Development was going swimmingly up until I started to adapt the game from taking input from the command line to using a custom-made UI that I started building using Swing. This is largely because command line-based input lets me stop everything that I'm doing and wait for input from a scanner or something in that vein, but judging from threads that I've read on here (Waiting for multiple button inputs in Java Swing, Waiting till button is pressed), Swing's event-driven nature doesn't really allow you to wait for anything without interrupting the EDT and freezing the GUI, which is a bad thing for my purposes.
The Problem:
While Swing is quite novel to me, I've got it working on the main menu and see how it could readily be applied to games where data is relatively centralized between a few objects that utilize simple commands from the user to move or attack or what have you. My problem is that my RPG has anywhere between 2 and 16 active characters in a battle scenario, which can be user-controlled or AI controlled, can use any number of different commands (including something like 16 different skills) and player characters have to be able to access an inventory common between all of them. Suffice to say, my game is heavily menu-driven. For example, I'll post a method called from the loop that I run during a battle:
//initializes a turn; written as a function to cut down on duplicate code
public battleData initializeTurn(battleData toInitialize){
if(toInitialize.initializeSkill()) {
if(toInitialize.initializeTarget(playerParty, playerMinions, 1) == 0)
return initializeTurn(toInitialize); //recursive call if the user cancelled
} //the skill they selected.
else {
if(toInitialize.initializeTarget(enemyParty, enemyMinions, -1) == 0)

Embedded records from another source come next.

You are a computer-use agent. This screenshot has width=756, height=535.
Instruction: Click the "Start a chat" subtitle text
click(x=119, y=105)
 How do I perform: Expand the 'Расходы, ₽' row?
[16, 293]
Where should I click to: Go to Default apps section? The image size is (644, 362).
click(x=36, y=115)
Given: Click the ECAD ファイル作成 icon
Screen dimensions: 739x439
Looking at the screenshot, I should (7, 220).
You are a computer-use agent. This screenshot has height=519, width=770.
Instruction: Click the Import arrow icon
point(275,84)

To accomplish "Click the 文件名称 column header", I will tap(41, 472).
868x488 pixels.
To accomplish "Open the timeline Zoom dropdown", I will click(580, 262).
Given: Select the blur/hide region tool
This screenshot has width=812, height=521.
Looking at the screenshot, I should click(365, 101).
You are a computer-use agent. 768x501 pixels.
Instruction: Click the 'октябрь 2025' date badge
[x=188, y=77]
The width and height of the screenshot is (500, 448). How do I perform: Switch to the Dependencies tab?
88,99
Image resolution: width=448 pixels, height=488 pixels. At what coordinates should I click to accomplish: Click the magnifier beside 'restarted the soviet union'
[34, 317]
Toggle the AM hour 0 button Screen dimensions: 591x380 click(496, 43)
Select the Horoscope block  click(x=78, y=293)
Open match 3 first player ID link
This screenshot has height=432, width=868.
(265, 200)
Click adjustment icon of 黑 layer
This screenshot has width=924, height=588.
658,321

return initializeTurn(toInitialize); //see above
}
return toInitialize;
}
This method calls two functions written in the gameCharacter class, initializeTarget and initializeSkill to choose a target from two arrays of passed targets and one skill out of the character's two skill lists. Derived from the gameCharacter class are the playerCharacter and Monster classes, which calculate the return values of the methods from user input and a rudimentary AI, respectively. Since I have a lot of data about skills and items stored across different classes and user input behaves differently depending on which character is getting input, whether they're choosing a target or selecting a skill at the moment and where they are in the scope of the skill selection menu, I'm finding it very difficult to formulate an algorithm that lets me make the entire thing event-driven, since events can mean so many different things depending on what part of the menu is being looked at presently.
Solutions:
I've read about things like swingworkers being used to handle background tasks, states being used to feed input to different places and timers being used to regularly update graphical components, but I'm not familiar enough with Swing to really know what the best route is to take at this point. I'm more looking for a general algorithm to implement than a magical solution that will let me solve my problem without changing much of my code. I'm more than willing to reshape quite a bit of what I've written so far, so don't be afraid to tell me that I'll have to redo quite a bit if you think that it will make the program better.
Thanks for bearing with me; if you need more context, I'd be happy to explain or post more code. I would have posted more to start with, but most of the menus that I mentioned are 1-200 lines and are more easily explained than actually copied.